*** Opening THE DATA ***

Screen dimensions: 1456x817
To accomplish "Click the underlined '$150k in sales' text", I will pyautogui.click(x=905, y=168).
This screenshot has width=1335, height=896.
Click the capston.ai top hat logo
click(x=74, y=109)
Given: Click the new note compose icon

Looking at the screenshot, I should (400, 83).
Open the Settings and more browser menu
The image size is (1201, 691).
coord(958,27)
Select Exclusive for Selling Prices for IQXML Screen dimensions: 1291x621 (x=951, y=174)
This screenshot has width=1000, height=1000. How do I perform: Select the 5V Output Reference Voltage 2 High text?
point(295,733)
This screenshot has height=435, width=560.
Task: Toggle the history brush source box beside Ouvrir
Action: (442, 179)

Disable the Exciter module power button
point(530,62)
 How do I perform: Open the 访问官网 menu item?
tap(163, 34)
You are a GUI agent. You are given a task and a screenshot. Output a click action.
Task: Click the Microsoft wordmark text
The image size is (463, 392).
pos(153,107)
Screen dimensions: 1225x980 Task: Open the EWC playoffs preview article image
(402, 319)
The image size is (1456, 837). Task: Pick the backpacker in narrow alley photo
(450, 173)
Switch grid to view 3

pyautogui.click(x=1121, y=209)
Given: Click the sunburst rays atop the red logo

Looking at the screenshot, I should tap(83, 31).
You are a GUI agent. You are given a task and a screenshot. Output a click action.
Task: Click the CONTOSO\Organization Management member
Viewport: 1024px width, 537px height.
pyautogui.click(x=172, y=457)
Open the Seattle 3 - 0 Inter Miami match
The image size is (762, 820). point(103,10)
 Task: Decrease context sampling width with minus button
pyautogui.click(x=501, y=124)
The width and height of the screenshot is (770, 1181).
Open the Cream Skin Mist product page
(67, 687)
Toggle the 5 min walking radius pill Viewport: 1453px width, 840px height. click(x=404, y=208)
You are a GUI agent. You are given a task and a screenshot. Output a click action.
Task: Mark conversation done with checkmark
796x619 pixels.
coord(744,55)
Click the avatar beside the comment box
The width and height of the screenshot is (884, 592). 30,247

*** Closing THE DATA ***

→ TASK REQUIREMENTS: From the line that holds "Task: Mark conversation done with checkmark" to the last line of the records above, print each line exactly. Add nothing else.

→ YOUR RESPONSE:
Task: Mark conversation done with checkmark
796x619 pixels.
coord(744,55)
Click the avatar beside the comment box
The width and height of the screenshot is (884, 592). 30,247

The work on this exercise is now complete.